Life without a drummer

The durable rock group R.E.M. moves on without regular drummer Bill Berry in their latest release, Reveal, an album as strange as it is difficult to grow into. The band dabbles in techno and drum samples, yet retain that characteristically melancholic mien that has been R.E.M.’s, and vocalist Michael Stipe’s, living through the years.

Not that they’ve dispensed with a percussionist altogether; but in a number of songs, a drum machine is very audible, making the absence of Berry all the more conspicuous. And track number 7, Beat a Drum, could in fact be a tribute to their former drummer, who retired from the band before Reveal was recorded.

There is no discernible reason for the drummer’s wanting out, save for possible musical differences if not sheer exhaustion through all these years of touring and recording. R.E.M., after all, has been around since the early ’80s, with their now classic first album Murmur selling a bit higher than the usual CD tag price, as with their other CDs on the old IRS label.

The track that opens the album is The Lifting, a somewhat weird amalgam of sounds, Stipe’s ragged, bluesy voice rising above the pasty mix of equal parts melody and distortion. Is this psychedelia in the year 2001? R.E.M. has never been one to be predictable, and so explore the thin line between pop and space oddity.

This is quickly followed by I’ve Been High, as if the band were on withdrawal symptoms, but none the worse for wear for having landed in one piece on terra firma again.

Stipe’s pride of melancholy shines through, something which he has perfected dating back to the songs New Test Leper or Everybody Hurts in the early to mid-’90s.

In All the Way to Reno, a lazy drawl complements the easy, relaxed tempo, the guitarist taking his sweet time to lay down the melodic track. Here we get a glimpse of the visual aspect of R.E.M., as the tune sounds like it was made for a movie, film being one of the side projects of Stipe (as in Being John Malkovich and Man on the Moon.)

However, songs like Disappear and Saturn Return may at the outset seem meandering, but Stipe could be merely testing the range and dynamics of composition.

Summer Turns to High
is another atmospheric tune that sort of lifts off again, so to speak, as a kind of remembrance of past summers that had us venturing past terra firma and on to terra incognito, or becoming cloud-hidden, whereabouts unknown.

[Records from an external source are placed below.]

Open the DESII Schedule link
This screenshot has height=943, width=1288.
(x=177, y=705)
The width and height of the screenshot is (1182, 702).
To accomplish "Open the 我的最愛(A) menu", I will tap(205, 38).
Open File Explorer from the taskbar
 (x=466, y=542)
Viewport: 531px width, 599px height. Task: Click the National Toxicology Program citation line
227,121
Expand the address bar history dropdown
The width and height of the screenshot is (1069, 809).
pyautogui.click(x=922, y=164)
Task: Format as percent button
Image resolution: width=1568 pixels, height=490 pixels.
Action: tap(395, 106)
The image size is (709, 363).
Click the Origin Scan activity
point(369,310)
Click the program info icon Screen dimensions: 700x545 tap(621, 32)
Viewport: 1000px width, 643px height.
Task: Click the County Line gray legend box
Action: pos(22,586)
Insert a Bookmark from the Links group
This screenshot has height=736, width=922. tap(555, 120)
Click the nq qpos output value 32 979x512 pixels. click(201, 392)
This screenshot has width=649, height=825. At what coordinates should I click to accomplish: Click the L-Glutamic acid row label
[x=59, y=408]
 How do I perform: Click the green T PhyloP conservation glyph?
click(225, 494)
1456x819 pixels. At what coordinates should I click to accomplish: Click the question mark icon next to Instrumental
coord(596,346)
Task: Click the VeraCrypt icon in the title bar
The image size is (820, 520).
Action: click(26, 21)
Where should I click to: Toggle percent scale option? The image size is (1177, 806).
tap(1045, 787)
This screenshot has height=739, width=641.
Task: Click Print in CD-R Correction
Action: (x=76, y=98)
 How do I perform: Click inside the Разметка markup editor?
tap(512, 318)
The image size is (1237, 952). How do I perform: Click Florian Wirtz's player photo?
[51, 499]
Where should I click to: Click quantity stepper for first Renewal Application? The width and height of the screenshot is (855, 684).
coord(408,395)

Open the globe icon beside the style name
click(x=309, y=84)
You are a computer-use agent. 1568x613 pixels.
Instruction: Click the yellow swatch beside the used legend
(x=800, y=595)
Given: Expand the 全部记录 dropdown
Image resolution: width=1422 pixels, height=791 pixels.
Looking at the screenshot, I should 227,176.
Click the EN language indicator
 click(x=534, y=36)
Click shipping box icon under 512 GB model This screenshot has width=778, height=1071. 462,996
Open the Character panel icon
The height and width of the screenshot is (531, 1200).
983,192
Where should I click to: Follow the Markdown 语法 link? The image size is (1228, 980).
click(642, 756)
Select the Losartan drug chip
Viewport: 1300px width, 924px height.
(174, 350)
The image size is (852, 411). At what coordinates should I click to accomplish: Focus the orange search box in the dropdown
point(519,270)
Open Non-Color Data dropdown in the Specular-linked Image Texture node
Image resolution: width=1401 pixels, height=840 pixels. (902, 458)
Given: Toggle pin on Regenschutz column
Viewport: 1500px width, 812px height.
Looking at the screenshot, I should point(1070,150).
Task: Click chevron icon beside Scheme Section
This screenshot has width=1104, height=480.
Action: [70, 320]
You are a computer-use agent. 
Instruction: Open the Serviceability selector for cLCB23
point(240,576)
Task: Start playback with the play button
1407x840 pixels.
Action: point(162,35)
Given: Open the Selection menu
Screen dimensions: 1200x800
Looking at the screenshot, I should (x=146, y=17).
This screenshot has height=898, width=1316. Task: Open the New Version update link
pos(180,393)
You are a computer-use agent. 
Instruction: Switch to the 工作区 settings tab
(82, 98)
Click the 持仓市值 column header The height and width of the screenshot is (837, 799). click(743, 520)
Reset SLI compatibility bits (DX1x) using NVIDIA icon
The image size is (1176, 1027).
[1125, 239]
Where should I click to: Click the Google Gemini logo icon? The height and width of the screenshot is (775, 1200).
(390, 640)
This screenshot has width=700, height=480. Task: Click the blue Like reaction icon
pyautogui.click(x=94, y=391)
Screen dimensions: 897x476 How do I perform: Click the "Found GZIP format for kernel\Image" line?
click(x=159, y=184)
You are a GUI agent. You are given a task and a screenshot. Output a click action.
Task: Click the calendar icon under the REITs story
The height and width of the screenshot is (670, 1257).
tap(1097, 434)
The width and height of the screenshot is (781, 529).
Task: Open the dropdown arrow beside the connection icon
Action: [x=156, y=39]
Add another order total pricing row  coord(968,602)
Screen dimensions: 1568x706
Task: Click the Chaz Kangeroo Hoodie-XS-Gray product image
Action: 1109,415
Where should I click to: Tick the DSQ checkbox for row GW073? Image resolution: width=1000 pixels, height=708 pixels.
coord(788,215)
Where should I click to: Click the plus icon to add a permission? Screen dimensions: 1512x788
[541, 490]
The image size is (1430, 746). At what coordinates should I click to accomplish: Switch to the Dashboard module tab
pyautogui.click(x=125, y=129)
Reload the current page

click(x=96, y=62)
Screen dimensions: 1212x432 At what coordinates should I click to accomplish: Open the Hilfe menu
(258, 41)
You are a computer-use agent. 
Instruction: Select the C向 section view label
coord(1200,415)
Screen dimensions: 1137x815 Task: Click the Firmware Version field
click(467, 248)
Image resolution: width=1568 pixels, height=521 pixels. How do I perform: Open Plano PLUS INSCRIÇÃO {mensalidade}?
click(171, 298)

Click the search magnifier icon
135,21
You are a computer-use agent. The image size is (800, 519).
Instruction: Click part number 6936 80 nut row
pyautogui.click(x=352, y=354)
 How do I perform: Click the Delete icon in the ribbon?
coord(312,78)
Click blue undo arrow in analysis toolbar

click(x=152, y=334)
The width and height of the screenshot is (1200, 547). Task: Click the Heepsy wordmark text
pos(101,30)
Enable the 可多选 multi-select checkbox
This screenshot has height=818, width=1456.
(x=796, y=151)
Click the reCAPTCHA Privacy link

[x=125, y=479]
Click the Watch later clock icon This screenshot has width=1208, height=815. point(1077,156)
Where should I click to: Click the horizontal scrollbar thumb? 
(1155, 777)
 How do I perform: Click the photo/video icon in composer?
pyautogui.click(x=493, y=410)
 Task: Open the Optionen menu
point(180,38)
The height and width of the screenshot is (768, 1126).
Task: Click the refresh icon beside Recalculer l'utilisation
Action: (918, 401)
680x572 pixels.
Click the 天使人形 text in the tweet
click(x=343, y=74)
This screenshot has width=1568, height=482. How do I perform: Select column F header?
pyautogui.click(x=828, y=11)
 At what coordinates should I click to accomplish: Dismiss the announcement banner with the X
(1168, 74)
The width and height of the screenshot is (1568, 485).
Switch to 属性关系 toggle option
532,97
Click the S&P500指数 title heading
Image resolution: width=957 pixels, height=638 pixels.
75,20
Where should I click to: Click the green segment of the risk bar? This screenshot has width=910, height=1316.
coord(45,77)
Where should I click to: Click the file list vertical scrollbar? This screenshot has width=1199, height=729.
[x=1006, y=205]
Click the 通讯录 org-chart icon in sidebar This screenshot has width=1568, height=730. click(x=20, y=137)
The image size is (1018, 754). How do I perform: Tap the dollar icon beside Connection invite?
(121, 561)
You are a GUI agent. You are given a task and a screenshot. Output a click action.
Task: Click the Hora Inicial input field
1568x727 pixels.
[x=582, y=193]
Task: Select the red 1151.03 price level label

The band is again in its element in the music video hit Imitation of Life, with a conventional drummer providing the backbeat. It is in the vein of their past hits like What’s the Frequency, Kenneth? and Losing My Religion, in the similar manner it lends itself easily to visuals.

The music video that shows an outdoor pool party in reverse mode may be an unconscious manifestation of the band to get back to their roots, even if their present sound seems light years removed from the IRS days.

I’ll Take the Rain
, the second to the last song, verges dangerously to the sentimental, but Stipe’s patently wasted vocals imparts to it a poignancy altogether hard to define. Some of the lines play themselves back vaguely in the head, only to fade away again in lambent obscurity.

The track that closes the CD, Beachball, features a use of horns reminiscent of the Style Council, and a spiraling melodic line that can leave the listener in vertigo.

Reveal
shows R.E.M. in perfect depress mode; it’s an even more "downer" of an album than New Adventures in Hi-Fi. But they continue to surprise and churn out challenging music, much like their contemporary U2, which however has not had the ill fortune of losing their drummer to retirement.

Stipe’s voice is still a delight to listen to, America’s version of Bamboo, former vocalist of Rivermaya who has since retired to a bookstore and marital bliss in the Bay Area, or so we last heard.